After the meal, the families break up into teams (men vs. women) to play Taboo and let the accusations of cheating fly. Thanksgiving, she said, connects her to the huge holiday feasts of her childhood: “It makes me feel like I am carrying on my parents’ tradition here and helping my children to stay connected with the rest of the family.”
Kerry Moody, New Orleans
“We need real in our lives right now, and Thanksgiving is still one of the real things that people do,” said Kerry Moody, a designer and stylist. “It’s an incredible, powerful thing to have in this country, to be together for that moment.”
For Mr. Moody, 58, who works for Decorations Lucullus, an interior-design firm that made its name with culinary-antiques stores (now closed), it’s also the last bit of time he has to, say, get up at 2 a.m. and bake dinner rolls before he devotes himself to clients for the Christmas season.
Growing up in a French-speaking Creole family in Louisiana, the Thanksgiving meal seemed endless, segueing from gumbo to roast duck to turkey with oyster, shrimp and crab meat stuffing, to stewed wild rabbit, to stuffed mirliton squash, to redfish.
When Mr. Moody invites as many friends and family as can squeeze into his four-room cottage in the Bywater neighborhood of New Orleans, including the culinary historian Jessica B. Harris, he makes sure to honor his family’s traditions, starting with the gumbo. (Mr. Moody’s dinner rolls are his own tradition. Now, he said, neighbors call him the week before Thanksgiving to see if he’s making them; he bakes extra trays to give away.) He sets his table with French antiques, including 1790s silverware, belle époque damask napkins and 19th-century faience plates.
As the meal unfolds, so too does the conversation — one of his favorite things about the day. “I think it’s one of the best holidays that brings family, especially American families, to the table,” he said. “And the table is so powerful: It’s where people let their guards down. Sometimes they let them down a little too much, but I love that.”
Agustin Hernandez, Portland, Ore.
“I’m not 100 percent a traditional person when it comes to holidays, but I definitely take advantage of the day by spending it with the people I love,” said Agustin Hernandez. The 30-year-old photographer and his roommate fill their apartment with up to a dozen friends and ask them how they’d like to see the evening unfold.
“There’s a party in every room,” he said: a movie in one, eating in another, dancing. “Karaoke’s a thing,” he added. “It gets a little fun that way.”
His table, too, is about fun. He contrasts crystal that he received from his mother, as well as some pieces he has collected, with colorful place settings, including bright crocheted doilies that remind him of his childhood on a farm in Oregon and visits to his grandmother in Tacámbaro, in the Mexican state of Michoacán. Mr. Hernandez sees the doilies as “romantic in a weird way,” which neatly describes his own photographs of erotic botanicals, which will be on display at Ghost Gallery locations in Los Angeles in December and in Brooklyn in January.
+++++
> **JOBS**:
1. In the Thanksgiving text, what does Kerry Moody bake extra trays of to give away to neighbors?
2. Carry on the Thanksgiving text from its last sentence.
+++++
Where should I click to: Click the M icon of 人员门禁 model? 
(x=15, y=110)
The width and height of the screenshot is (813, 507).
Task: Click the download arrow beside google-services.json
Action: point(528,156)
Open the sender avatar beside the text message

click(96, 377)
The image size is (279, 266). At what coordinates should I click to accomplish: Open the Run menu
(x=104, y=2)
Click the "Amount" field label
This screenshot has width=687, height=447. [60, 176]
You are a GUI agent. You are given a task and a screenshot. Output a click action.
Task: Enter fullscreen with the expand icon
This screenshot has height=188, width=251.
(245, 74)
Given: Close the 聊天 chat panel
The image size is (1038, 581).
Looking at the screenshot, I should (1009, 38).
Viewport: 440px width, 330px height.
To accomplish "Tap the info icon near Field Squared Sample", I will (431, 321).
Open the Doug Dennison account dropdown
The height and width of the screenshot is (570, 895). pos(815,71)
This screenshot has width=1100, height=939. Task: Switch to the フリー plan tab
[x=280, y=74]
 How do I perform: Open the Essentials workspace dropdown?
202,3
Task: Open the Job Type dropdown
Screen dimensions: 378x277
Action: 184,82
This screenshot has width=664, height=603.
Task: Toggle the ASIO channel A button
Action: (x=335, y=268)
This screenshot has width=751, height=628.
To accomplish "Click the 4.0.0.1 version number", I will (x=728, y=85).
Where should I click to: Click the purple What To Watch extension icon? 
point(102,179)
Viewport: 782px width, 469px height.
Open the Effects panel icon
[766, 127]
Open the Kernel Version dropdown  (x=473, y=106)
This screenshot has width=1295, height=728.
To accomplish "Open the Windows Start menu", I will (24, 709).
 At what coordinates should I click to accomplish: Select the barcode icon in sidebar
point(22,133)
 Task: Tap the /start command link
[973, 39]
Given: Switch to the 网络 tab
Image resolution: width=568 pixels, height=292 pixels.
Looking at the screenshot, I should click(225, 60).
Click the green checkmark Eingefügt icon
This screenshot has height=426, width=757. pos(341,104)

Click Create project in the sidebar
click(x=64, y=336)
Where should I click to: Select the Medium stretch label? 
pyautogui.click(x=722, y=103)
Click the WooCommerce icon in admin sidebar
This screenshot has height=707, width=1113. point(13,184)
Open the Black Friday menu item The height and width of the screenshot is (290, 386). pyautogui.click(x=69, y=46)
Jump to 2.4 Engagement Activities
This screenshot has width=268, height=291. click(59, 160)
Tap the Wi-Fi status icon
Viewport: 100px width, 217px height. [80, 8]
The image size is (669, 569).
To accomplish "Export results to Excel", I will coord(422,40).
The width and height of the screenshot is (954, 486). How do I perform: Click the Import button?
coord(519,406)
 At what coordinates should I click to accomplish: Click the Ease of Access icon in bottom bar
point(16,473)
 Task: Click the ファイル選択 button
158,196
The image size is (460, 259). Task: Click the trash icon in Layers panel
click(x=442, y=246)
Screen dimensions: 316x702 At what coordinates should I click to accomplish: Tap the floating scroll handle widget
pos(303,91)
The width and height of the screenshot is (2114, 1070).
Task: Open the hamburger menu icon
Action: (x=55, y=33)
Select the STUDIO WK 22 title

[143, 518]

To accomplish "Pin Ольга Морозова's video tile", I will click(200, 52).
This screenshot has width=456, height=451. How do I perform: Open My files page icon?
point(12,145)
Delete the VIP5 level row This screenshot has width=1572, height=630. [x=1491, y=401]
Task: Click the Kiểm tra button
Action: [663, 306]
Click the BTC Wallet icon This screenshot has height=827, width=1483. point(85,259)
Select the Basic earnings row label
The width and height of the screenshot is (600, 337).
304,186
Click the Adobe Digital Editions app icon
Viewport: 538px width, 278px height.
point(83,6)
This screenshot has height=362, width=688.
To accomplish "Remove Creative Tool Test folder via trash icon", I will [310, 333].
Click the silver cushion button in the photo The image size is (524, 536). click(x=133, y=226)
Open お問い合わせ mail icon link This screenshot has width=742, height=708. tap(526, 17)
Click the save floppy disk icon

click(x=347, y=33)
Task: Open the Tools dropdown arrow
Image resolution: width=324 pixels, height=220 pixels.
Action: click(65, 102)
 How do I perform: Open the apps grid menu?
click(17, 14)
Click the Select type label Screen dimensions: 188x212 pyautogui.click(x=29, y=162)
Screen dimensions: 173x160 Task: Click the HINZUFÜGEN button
+++++
> **RESPONSE LIST**:
1. Dinner rolls.

2.
Whether it’s at his house or a friend’s, Hernandez always cooks turkey and serves it with mole sauce and rice, drawing on his family’s tradition of rounding out the spread of turkey, stuffing and mashed potatoes with a signature Mexican dish, such as tamales, pozole or the mole. “I always have to call my mom for the recipe,” he said. “I can never perfect it like she does.”
And like mothers across the country, Ms. Hernandez always has one last pointer to add, he said: “She always leaves me voice mails to remind me of things I forgot.”
The Rawas Family, Richmond, Calif.
Nothing on the Rawas family’s table came from their home in Damascus, Syria. “We were barely able to take a suitcase, in the hope we’d go back in a few months,” said Batool Rawoas, now a 21-year-old college student, of their departure for relatives’ homes in 2012, which led to almost three years living as refugees in Jordan after the border closed. “We didn’t think we’d end up here.”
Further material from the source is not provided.